# trouble with PE design next



## nikkiann34 (Jul 13, 2012)

i have got a brother 770 machine and have purchased PE design next. I have imported a jpeg of my logo and pressed on auto punch but when it converts to stitches i lose some of the lettering and detail and the colours change. does anyone no what i' doing wrong and can help me....it is really frustating...lol


----------



## Riph (Jan 11, 2011)

Auto punch on a jpeg or other bitmap type of image in PE Design Next does not work terribly well. It is very dependent on the artwork you feed it, the colors, the amount contrast between the colors, etc. I have used a couple of times successfully, but usually the results are not great. You can fiddle with the settings in the auto-punch dialog boxes, but overall, it is hard to get good results.

If you want to automatically digitize something in PE Design Next, a better approach is to get your artwork in a vector format* in a graphics software package like Corel Draw or Illustrator, then export it in Windows metafile (.wmf) format. The in PE Design, open a new document, go to Home>>Import Patterns>>From Vector Image... and then bring in the .wmf file you saved.

PED will import that file and convert to stitches on the fly. You will get much better results this way. 

Still, no auto-digitizing program is perfect, and you will likely have to do some fiddling regardless. 

Admittedly you will spend a fair amount of time either converting your jpeg to vector, or just hand digitizing the thing in PE Design from scratch.
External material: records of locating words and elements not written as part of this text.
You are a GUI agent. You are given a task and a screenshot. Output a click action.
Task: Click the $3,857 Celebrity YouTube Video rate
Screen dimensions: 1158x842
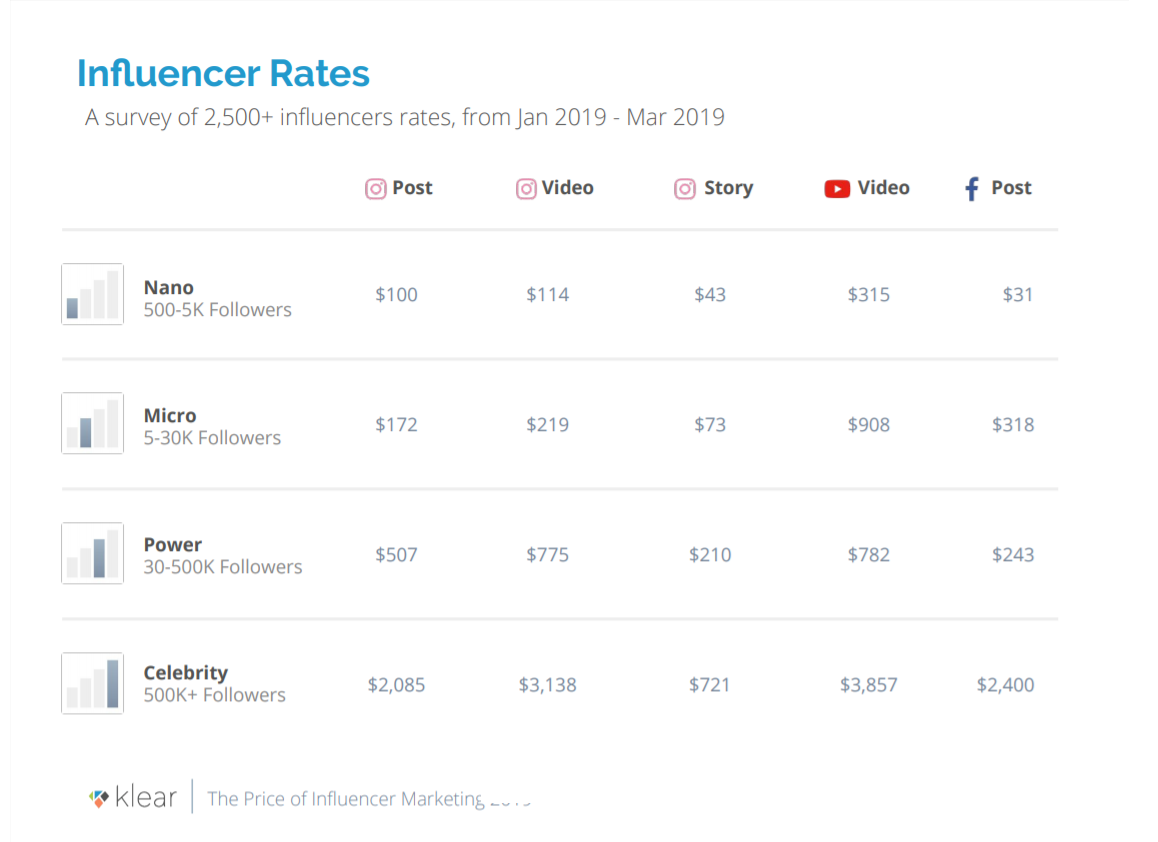coord(868,685)
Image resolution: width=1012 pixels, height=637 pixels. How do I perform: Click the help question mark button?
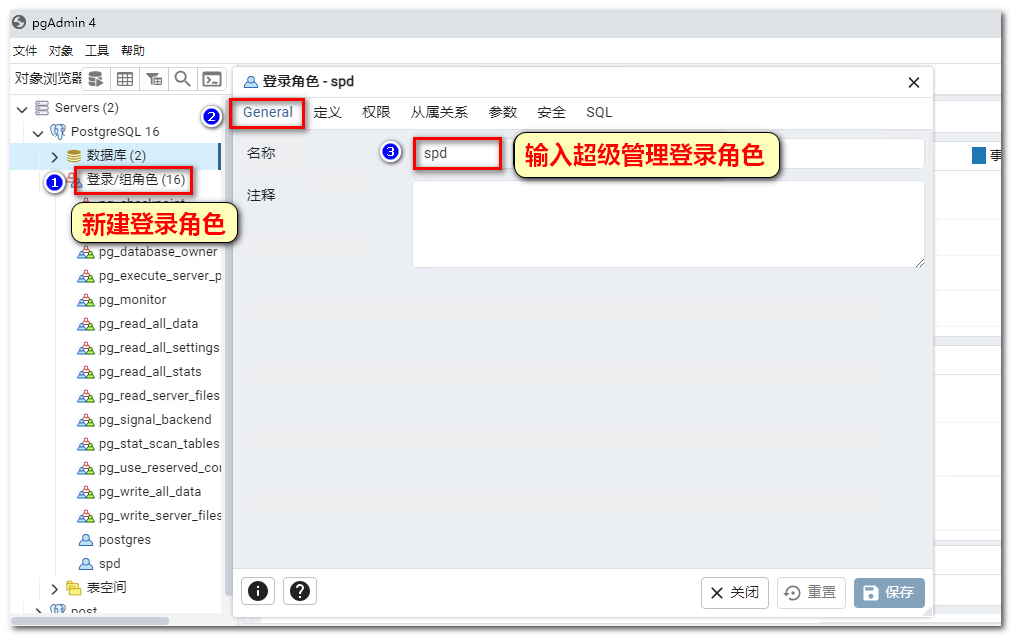pyautogui.click(x=300, y=591)
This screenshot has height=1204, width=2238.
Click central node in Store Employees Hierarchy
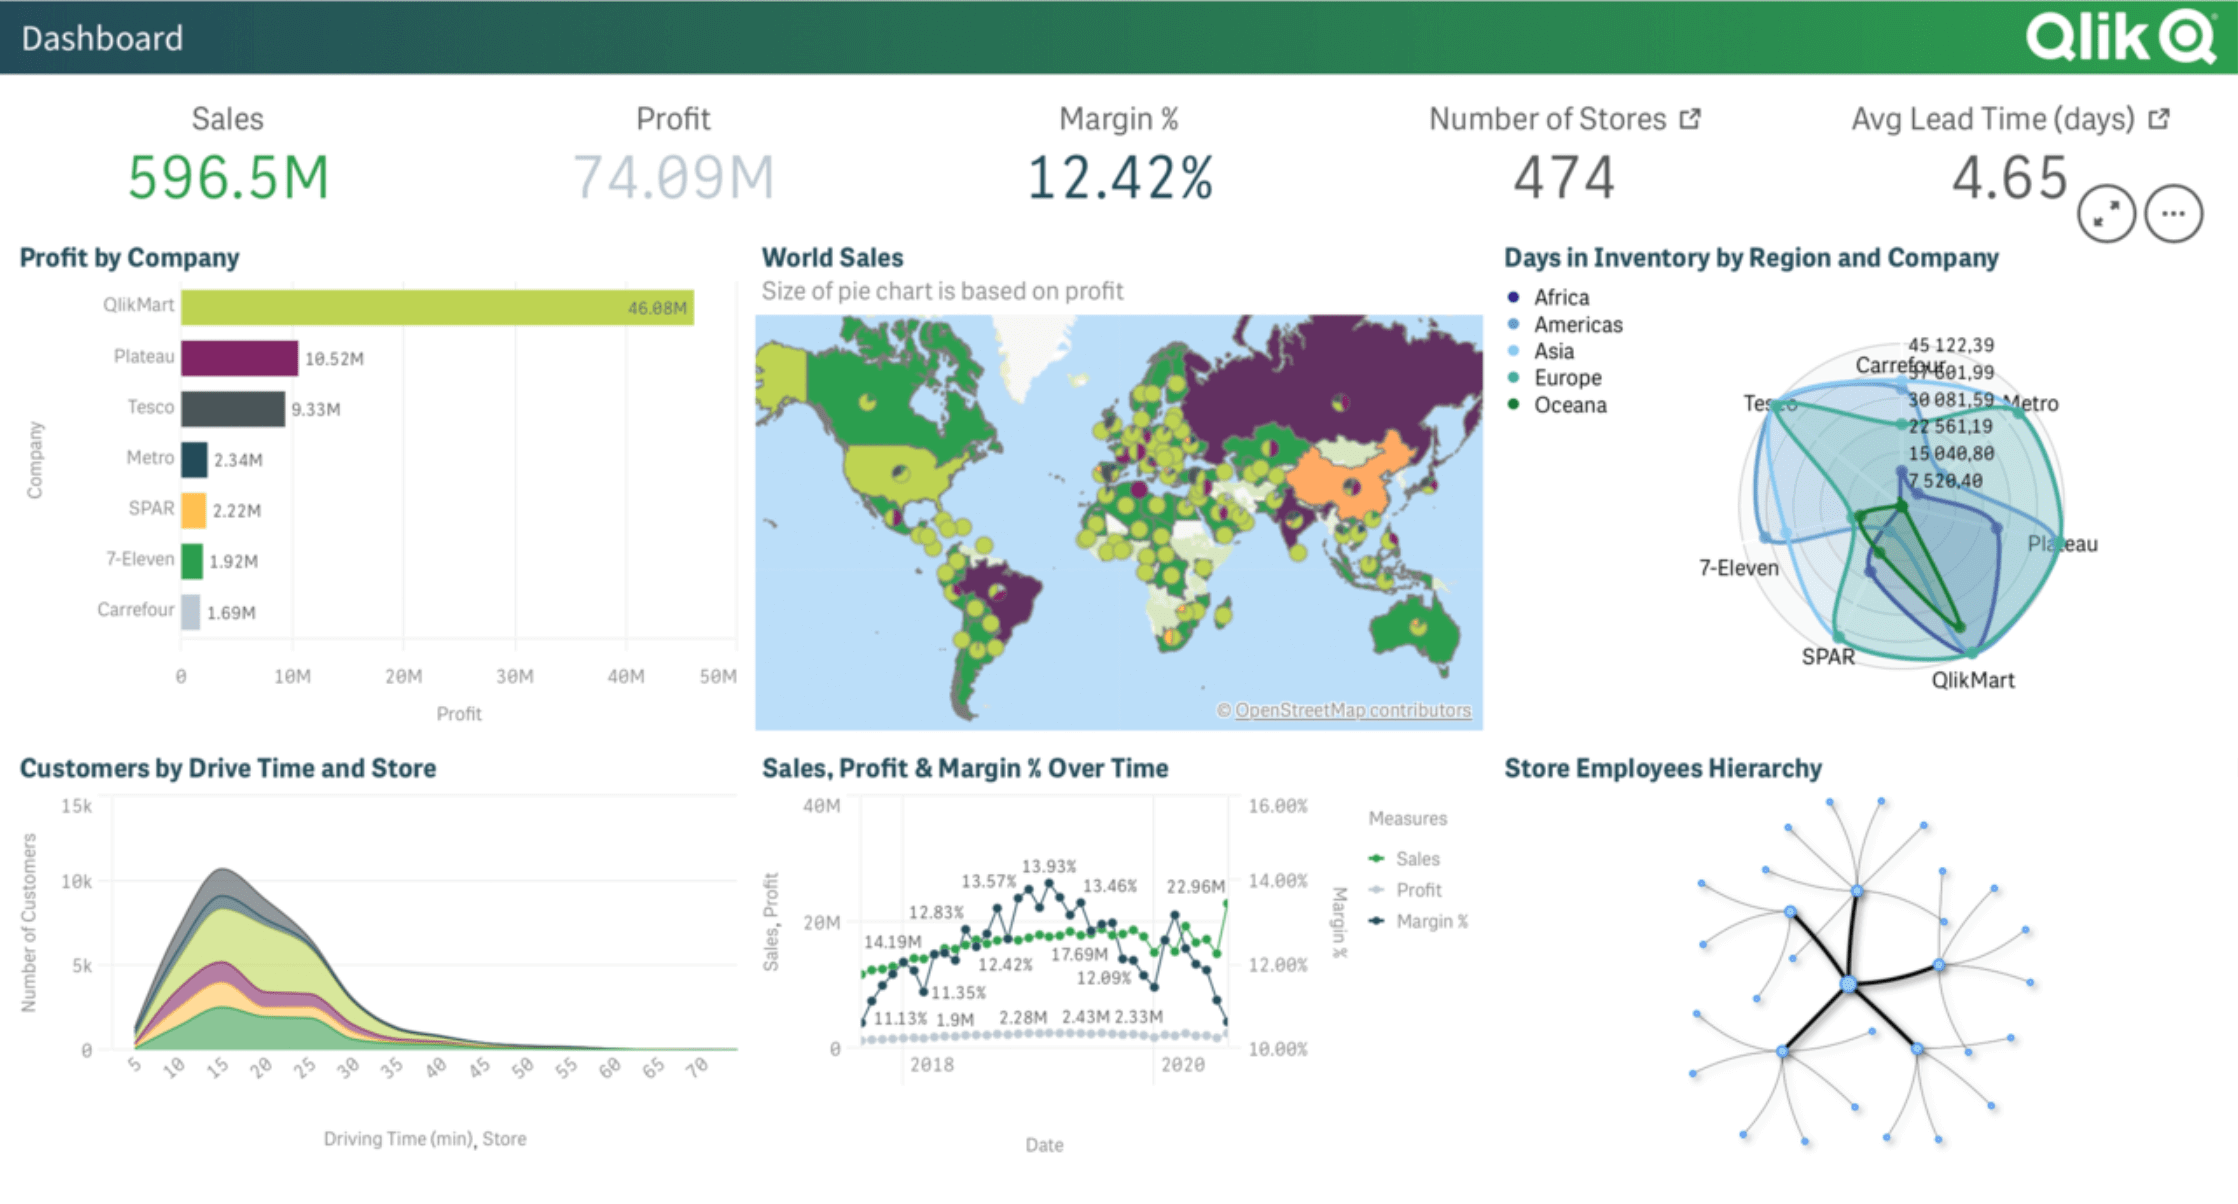[x=1849, y=984]
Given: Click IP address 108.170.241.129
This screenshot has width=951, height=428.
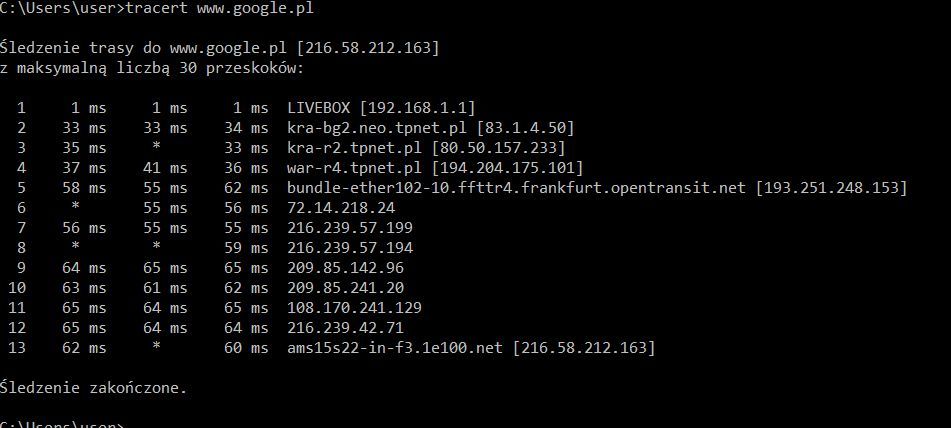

If it was easy, everyone would be doing it. 

* If you don't know how to get your artwork converted from a jpeg into a vector format, then you will need to learn that.


----------



## sitzerlandwyo (Jan 20, 2011)

we where never happy with using the PE next software we had older berninia software that we liked more. Most times we just spend the 15 and send it out to a flat rate digitizer for 15 its cheaper than me wasting an hour of my time to work on it.


----------